Alaska Standard Time is already about an hour behind the sun — in Anchorage, the sun peaks around 1 p.m., rather than at noon. In Unalaska, the sun peaks around 2 p.m. So moving to permanent daylight time would shift midwinter sunrises to after 11 a.m. in Anchorage and close to noon in Fairbanks.

North Pole resident Cam Webb told the committee he didn’t want to spend an extra month driving to work in the dark.

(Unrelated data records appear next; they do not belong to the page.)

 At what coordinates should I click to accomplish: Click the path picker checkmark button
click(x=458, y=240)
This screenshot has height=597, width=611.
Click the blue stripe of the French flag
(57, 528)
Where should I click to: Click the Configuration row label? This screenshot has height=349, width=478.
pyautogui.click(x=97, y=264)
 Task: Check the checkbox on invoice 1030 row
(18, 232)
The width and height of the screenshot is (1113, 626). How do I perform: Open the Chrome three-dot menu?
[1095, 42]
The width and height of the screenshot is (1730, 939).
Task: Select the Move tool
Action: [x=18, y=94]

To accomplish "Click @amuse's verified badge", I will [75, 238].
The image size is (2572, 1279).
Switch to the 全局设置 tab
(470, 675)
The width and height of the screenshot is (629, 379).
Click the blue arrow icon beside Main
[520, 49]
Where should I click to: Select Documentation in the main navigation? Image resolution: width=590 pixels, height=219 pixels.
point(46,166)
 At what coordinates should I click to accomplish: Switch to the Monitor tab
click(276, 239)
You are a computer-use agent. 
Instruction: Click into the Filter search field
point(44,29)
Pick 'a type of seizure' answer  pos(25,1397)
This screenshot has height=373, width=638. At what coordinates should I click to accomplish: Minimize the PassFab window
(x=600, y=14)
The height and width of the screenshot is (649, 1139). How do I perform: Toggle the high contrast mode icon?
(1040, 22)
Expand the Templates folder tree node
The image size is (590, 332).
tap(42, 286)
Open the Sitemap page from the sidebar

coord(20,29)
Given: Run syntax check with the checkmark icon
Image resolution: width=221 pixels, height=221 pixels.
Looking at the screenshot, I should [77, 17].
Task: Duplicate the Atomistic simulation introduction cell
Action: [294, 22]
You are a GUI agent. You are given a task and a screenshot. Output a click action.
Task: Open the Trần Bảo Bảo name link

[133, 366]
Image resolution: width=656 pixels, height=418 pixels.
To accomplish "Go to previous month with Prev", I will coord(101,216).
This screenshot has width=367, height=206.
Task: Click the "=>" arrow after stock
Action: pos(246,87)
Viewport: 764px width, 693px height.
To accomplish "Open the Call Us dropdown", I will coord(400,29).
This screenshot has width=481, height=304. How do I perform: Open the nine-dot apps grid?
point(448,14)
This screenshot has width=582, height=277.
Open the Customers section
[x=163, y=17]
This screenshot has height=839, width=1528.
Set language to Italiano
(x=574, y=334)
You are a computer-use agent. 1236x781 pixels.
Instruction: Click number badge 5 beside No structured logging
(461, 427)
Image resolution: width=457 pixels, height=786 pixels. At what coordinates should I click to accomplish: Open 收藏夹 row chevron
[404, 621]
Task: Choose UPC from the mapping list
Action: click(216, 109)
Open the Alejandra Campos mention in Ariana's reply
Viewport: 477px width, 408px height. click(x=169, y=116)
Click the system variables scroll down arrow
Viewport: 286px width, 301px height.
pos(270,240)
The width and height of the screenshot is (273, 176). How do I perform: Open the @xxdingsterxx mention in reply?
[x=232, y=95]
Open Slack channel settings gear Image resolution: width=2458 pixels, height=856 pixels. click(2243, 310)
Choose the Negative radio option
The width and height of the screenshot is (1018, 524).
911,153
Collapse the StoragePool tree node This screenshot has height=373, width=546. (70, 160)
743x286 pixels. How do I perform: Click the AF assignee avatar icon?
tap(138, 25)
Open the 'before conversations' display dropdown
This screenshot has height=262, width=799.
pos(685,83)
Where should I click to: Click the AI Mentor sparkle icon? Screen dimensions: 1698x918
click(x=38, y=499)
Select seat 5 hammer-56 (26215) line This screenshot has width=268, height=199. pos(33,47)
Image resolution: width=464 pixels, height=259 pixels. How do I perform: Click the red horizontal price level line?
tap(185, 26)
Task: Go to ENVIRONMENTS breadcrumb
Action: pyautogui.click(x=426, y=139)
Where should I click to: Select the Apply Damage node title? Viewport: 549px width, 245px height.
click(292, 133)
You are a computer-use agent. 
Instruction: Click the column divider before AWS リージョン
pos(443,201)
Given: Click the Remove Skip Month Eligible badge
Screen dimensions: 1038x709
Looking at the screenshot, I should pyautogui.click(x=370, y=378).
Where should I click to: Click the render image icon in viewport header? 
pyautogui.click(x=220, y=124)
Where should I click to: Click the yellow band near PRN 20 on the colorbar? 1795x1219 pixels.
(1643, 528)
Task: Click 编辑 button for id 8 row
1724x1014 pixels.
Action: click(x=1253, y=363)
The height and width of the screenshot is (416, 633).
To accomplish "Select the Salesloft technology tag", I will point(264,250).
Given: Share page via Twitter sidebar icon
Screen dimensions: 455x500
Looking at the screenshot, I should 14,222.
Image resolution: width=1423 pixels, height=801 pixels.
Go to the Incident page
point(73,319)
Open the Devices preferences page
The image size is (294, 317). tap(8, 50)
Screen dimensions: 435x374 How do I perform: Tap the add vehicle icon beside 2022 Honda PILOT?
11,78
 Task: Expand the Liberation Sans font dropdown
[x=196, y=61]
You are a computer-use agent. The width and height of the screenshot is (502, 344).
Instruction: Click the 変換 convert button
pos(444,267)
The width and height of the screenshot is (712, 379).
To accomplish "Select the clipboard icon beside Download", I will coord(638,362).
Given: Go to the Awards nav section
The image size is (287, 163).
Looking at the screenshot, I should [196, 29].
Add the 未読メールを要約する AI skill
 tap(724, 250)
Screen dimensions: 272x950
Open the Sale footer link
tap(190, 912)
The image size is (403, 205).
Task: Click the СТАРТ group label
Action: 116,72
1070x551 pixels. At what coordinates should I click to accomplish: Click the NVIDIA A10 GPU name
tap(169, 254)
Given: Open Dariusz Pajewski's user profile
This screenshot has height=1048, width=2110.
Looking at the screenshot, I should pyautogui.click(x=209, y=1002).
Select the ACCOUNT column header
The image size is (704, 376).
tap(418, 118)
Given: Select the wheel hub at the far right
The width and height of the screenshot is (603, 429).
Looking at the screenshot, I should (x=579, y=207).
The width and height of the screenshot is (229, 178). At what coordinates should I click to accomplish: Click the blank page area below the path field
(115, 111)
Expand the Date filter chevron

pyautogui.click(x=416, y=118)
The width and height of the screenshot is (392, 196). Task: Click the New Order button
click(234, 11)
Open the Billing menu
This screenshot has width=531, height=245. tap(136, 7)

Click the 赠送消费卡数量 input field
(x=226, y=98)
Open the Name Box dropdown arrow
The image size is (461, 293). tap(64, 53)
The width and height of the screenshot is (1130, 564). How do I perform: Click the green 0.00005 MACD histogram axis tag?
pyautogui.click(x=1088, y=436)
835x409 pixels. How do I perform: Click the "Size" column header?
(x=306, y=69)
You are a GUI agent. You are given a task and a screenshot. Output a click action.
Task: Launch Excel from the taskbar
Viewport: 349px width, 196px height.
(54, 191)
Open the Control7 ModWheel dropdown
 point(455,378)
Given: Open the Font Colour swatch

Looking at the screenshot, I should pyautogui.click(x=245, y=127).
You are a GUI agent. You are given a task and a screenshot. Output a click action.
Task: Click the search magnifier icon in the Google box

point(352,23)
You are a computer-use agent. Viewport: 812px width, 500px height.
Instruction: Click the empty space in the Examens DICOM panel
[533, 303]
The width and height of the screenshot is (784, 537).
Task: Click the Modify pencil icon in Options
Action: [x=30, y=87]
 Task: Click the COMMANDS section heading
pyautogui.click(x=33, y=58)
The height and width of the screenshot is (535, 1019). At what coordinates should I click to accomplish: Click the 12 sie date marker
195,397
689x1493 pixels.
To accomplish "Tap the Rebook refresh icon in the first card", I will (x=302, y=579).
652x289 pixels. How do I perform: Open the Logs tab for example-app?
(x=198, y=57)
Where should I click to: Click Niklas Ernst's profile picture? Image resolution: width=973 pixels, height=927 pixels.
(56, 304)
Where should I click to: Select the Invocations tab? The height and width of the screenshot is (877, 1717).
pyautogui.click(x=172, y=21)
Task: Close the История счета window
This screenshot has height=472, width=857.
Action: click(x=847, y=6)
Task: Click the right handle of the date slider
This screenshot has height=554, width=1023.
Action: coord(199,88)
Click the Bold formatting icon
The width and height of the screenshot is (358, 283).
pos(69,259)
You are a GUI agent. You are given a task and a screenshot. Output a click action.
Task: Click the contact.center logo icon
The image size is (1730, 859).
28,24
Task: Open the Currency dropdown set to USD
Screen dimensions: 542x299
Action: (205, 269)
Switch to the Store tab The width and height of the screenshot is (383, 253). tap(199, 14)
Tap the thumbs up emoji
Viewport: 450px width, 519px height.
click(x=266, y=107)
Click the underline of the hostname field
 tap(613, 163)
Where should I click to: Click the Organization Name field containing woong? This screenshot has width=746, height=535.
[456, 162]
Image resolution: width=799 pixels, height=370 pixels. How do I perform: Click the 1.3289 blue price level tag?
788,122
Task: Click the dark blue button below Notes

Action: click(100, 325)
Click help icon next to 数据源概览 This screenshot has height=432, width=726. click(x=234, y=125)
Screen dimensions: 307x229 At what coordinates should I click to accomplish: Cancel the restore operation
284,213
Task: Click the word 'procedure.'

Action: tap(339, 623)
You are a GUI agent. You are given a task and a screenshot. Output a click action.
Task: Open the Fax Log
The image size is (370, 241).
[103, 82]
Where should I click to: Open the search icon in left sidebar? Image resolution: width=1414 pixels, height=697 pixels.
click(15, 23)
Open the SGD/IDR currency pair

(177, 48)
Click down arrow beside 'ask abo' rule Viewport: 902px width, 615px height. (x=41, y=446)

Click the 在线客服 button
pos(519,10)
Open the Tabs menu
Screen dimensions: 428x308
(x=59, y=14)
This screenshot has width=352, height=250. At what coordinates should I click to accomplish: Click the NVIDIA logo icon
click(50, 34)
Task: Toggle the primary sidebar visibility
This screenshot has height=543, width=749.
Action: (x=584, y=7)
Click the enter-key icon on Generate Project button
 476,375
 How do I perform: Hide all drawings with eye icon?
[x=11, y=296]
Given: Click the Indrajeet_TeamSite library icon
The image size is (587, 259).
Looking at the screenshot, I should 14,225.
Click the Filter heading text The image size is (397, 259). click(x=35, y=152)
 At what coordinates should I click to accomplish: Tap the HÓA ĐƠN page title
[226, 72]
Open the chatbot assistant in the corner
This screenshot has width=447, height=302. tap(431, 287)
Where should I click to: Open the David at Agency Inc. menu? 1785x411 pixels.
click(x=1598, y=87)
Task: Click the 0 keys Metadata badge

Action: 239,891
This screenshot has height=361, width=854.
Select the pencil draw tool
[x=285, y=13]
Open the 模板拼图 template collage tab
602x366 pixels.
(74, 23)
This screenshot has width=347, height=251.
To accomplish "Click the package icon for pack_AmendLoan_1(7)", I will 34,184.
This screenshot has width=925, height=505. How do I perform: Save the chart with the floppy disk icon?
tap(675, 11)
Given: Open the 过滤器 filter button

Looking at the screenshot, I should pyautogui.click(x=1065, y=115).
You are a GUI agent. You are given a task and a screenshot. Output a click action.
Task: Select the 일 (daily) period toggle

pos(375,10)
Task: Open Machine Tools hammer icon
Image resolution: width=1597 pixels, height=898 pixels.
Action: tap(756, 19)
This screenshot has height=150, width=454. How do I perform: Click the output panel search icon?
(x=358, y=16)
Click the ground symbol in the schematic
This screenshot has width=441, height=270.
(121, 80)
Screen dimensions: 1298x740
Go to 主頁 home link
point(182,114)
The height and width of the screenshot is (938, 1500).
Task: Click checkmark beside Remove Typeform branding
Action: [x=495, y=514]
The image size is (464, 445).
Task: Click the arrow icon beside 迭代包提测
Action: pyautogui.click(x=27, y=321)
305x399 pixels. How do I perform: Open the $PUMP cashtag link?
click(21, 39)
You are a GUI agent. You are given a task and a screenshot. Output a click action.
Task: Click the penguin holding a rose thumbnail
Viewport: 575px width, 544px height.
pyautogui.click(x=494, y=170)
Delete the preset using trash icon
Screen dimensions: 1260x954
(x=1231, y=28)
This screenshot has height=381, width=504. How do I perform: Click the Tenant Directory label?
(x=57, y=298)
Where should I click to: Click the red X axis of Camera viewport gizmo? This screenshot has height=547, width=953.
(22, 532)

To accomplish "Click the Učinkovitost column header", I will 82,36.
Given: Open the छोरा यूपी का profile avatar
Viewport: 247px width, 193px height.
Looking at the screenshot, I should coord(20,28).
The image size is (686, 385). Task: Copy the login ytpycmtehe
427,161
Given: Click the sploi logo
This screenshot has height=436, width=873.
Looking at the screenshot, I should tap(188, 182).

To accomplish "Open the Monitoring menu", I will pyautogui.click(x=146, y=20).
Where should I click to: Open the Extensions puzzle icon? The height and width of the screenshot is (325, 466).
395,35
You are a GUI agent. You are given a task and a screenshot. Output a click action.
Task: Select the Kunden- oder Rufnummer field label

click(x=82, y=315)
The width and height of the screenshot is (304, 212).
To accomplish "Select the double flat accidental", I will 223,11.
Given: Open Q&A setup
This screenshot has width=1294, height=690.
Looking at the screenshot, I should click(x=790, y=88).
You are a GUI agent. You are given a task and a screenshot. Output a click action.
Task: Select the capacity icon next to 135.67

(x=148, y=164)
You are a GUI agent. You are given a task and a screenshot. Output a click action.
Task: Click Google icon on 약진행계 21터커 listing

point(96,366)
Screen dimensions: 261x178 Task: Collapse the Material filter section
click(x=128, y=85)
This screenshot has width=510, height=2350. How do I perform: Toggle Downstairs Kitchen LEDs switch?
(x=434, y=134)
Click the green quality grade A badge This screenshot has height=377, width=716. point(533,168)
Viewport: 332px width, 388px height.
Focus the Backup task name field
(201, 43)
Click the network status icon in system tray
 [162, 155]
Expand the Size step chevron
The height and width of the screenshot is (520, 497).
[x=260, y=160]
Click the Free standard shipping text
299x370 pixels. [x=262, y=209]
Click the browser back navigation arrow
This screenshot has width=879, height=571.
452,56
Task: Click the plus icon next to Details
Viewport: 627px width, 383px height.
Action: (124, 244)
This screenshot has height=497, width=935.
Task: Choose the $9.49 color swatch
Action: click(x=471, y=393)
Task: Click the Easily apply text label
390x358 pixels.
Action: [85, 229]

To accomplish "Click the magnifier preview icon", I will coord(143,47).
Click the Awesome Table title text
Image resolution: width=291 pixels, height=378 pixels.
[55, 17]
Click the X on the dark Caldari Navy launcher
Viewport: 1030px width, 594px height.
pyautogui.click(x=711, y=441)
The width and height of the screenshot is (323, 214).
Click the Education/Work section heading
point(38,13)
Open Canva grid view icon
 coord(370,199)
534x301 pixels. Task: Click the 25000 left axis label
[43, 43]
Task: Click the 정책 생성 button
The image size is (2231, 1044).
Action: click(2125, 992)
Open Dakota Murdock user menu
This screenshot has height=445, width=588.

“It would have us live our lives permanently, two hours out of sync with the sun and the stars. This choice represents yet another salvo in the ongoing divorce by tech obsessed humans from the natural world.

There are also health effects to consider.

Physician assistant Lisa Alexia told the committee permanent daylight saving time would throw off our bodies’ natural rhythms based around the rising and setting sun. And that would have all kinds of ill effects on everything from mental health to student achievement, she said.

“People think they want longer evenings, like they want to smoke, skip vaccines and skip wearing a seat belt,” she said. “But there are public health and public safety and education issues at stake here.”

A long list of medical groups back the health benefits of standard time’s closer alignment to the sun.

Others argued a number of places have tried permanent daylight time before — in Russia, the U.K., Portugal, even the U.S. for a year in the mid-1970s. All eventually switched back.

Whether this is the year for a solution to the problem is unclear. Merrick’s permanent daylight bill passed the Senate last year but has not yet advanced in the House. Holland’s permanent standard time bill remains in its first House committee.